■ Exercise directions ■
Which lines in the data below contain the word "screenshot"? Pull each of them out.

■ Material for the task ■
◆ ◆ ◆ ◆ ◆ ◆ ◆

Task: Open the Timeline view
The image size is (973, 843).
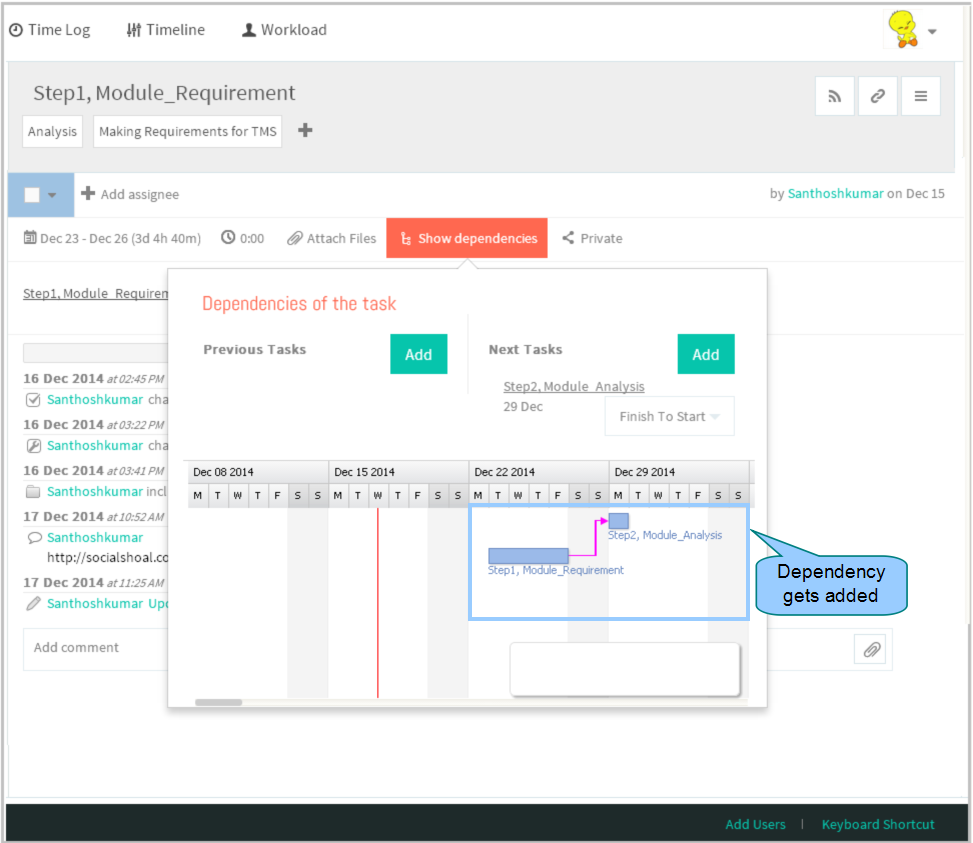Action: [x=165, y=30]
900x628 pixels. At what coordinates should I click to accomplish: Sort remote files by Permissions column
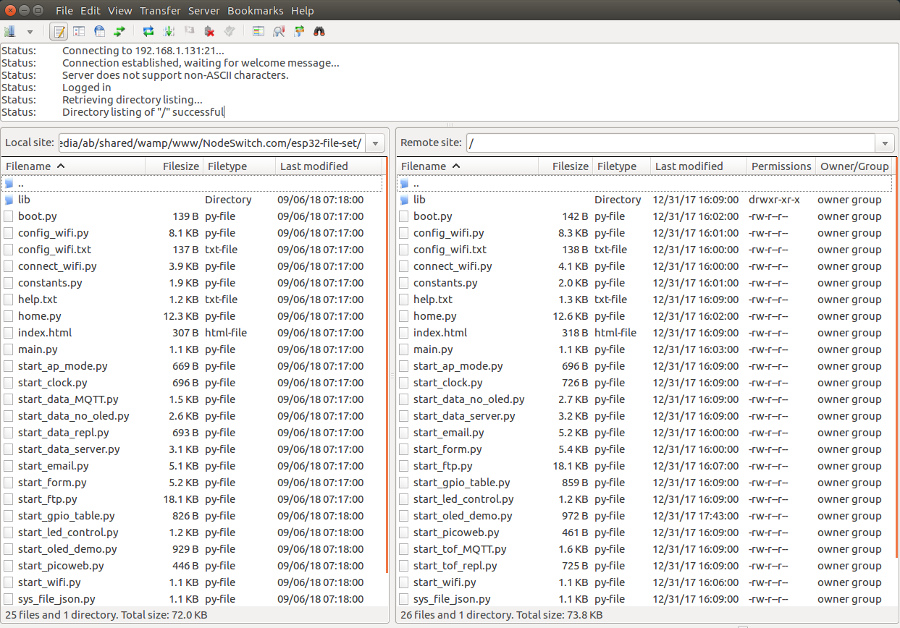(781, 166)
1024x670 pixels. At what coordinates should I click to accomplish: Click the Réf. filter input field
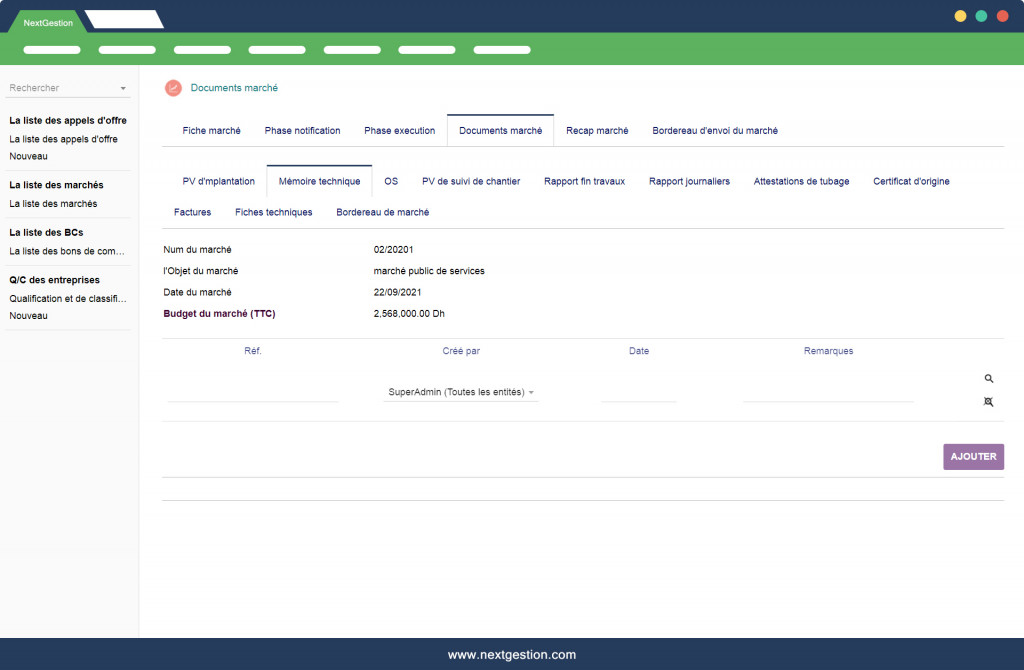click(253, 392)
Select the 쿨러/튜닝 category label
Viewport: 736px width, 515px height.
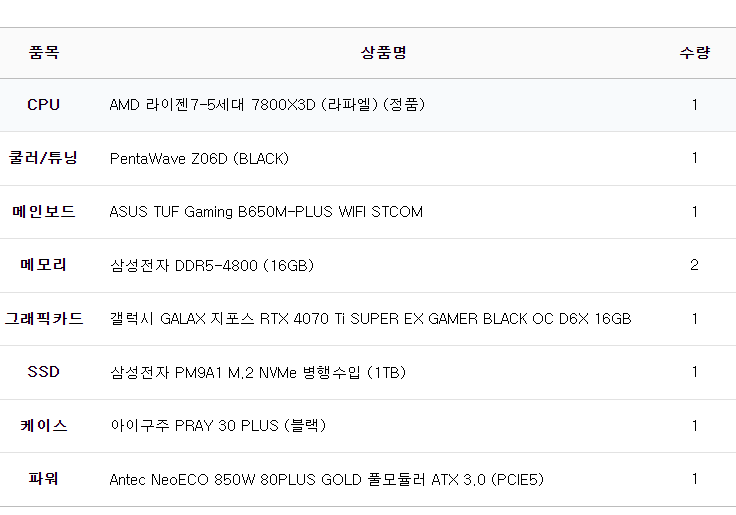click(44, 158)
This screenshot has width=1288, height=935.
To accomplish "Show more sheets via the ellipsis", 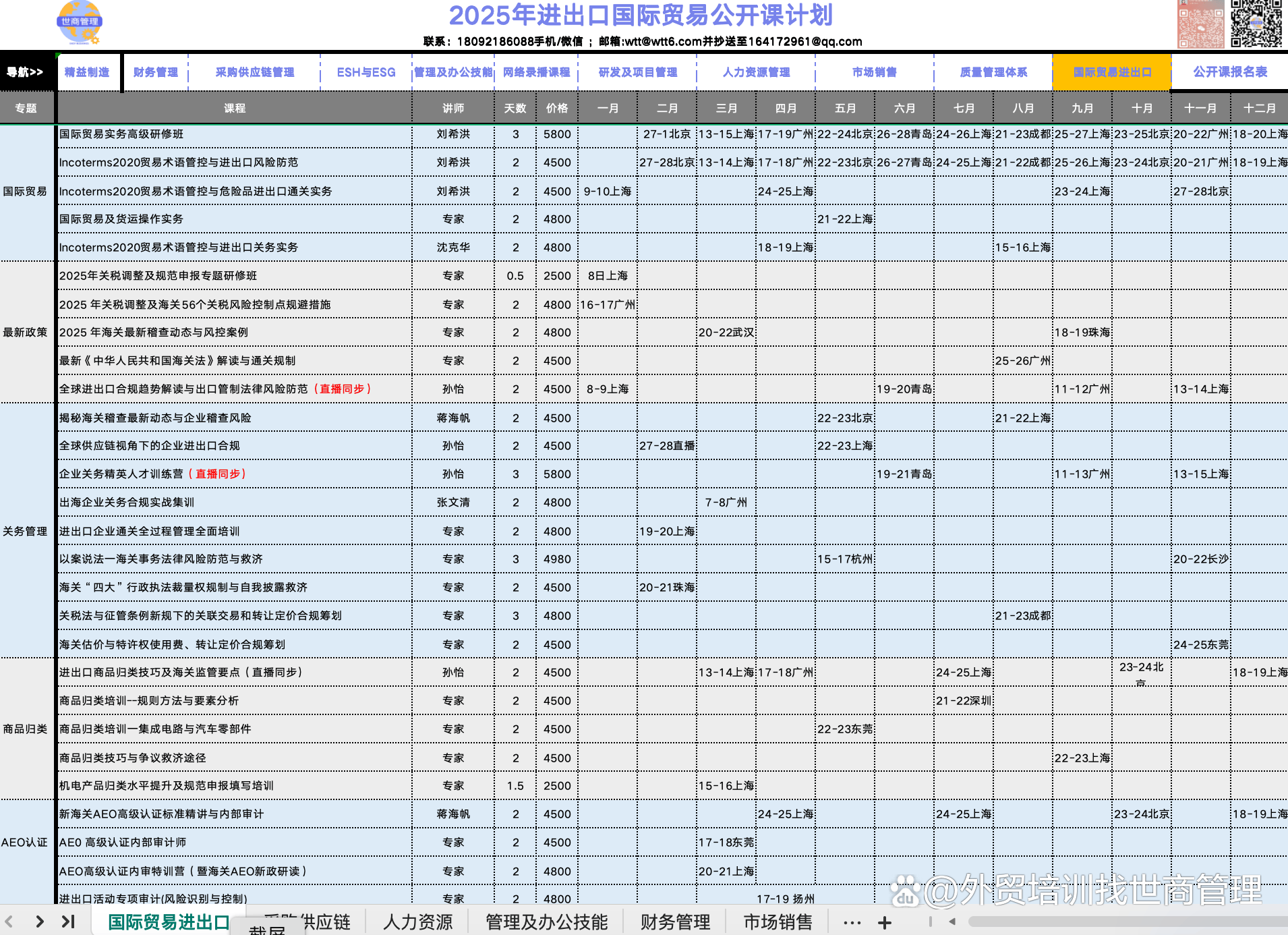I will point(852,922).
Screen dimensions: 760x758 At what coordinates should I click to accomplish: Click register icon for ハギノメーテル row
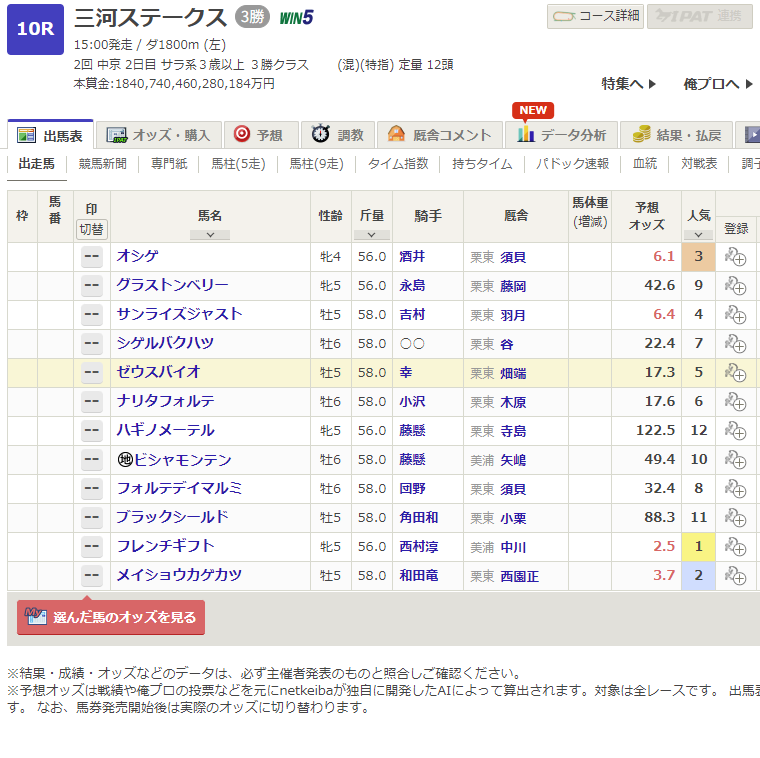pyautogui.click(x=736, y=431)
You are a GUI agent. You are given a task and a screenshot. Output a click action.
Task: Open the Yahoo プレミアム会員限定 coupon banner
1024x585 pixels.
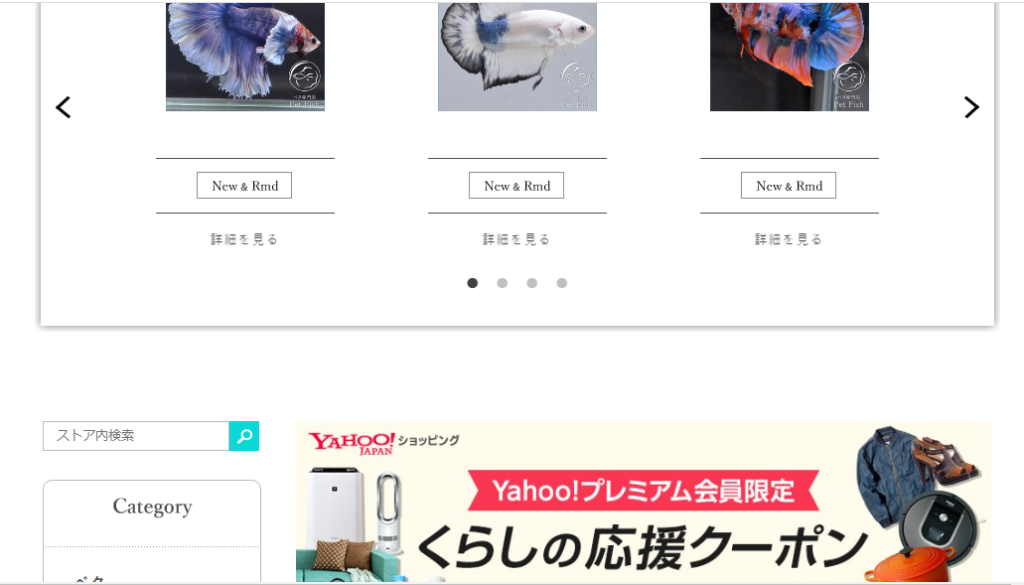pyautogui.click(x=643, y=501)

◆ ◆ ◆ ◆ ◆ ◆ ◆

■ Written answer ■
This screenshot has width=1288, height=935.
You are a GUI agent. You are given a task and a screenshot. Output a click action.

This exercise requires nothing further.